Following flight trials of the XKD4R target drone, developed for the United States Navy, Radioplane redesigned the aircraft into an improved version, designated RP-76, which first flew in 1959. Compared to the XKD4R, the RP-76 had redesigned wing fairings, with the vertical control fin being moved to the underside of the missile, as opposed to being on top.

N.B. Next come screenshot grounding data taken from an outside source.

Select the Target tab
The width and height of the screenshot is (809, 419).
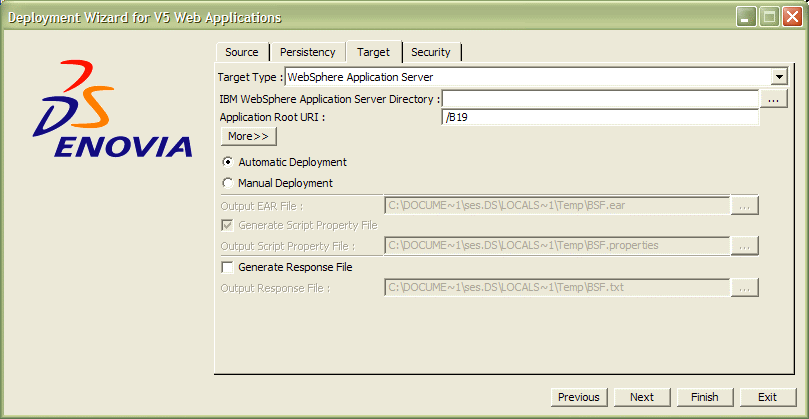pyautogui.click(x=373, y=52)
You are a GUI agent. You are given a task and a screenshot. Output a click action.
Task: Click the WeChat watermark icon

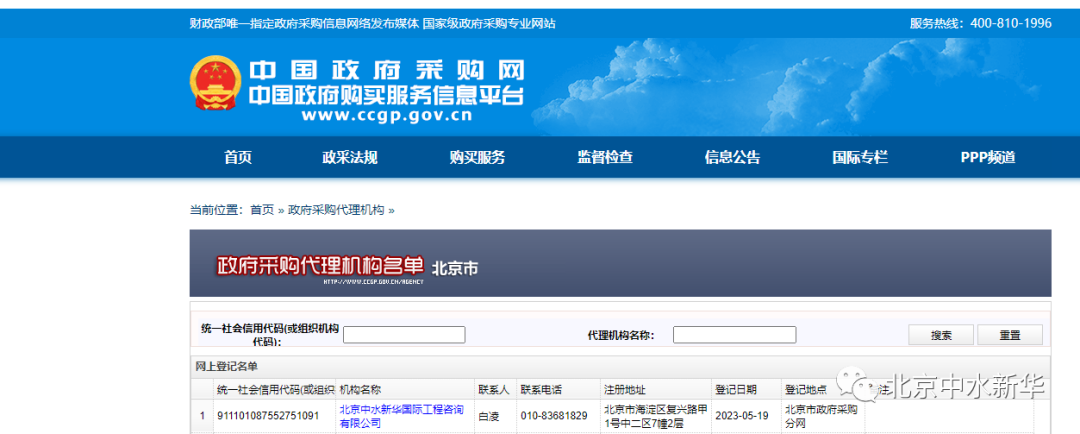pyautogui.click(x=860, y=385)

The RP-76 was designed to fly a pre-programmed trajectory on autopilot, with radio command guidance being optional. As with the XKD4R, control was provided by three fins located forwards on the body of the craft. A Luneburg lens was included to augment the drone's radar signature, and recovery at the end of the flight was by parachute.

==Operational history==
Following its first flight in 1959, the RP-76 was most often launched from a F-89 Scorpion fighter of the United States Air Force, and was extensively used by the U.S. Army for training the operators of surface-to-air missiles; it saw additional use in training USAF fighter pilots in air-to-air gunnery, as well.

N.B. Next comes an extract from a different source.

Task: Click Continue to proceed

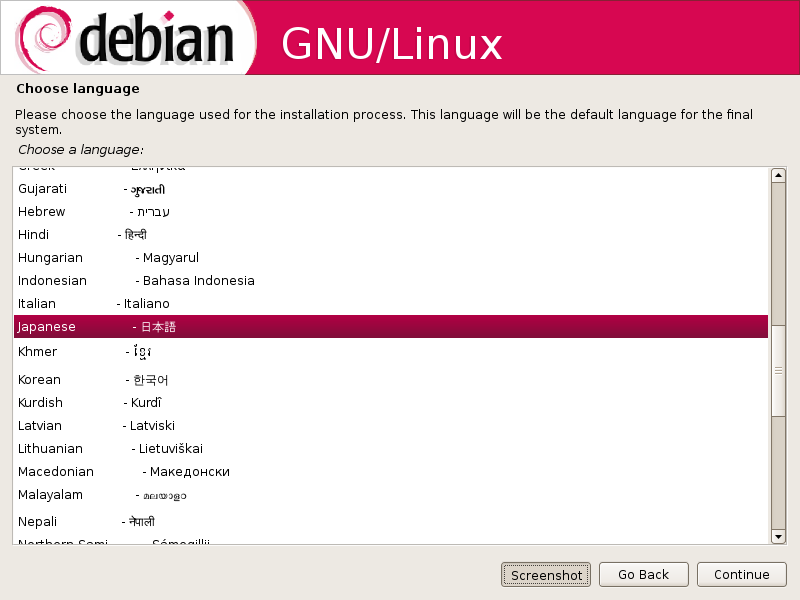Action: 741,575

A slightly modified version, designated RP-78, was supplied to the U.S. Navy; it used a more powerful rocket, producing 440 kN of thrust, to propel the drone to a top speed of Mach 1.25.

In 1963, the RP-76 and RP-78 received the designations AQM-38A and AQM-38, respectively, in the new "tri-service" missile designation system. In all, over 2,000 examples of the drone were built by Northrop, with the missile remaining in service with the U.S. Military until they were retired in the mid-1970s.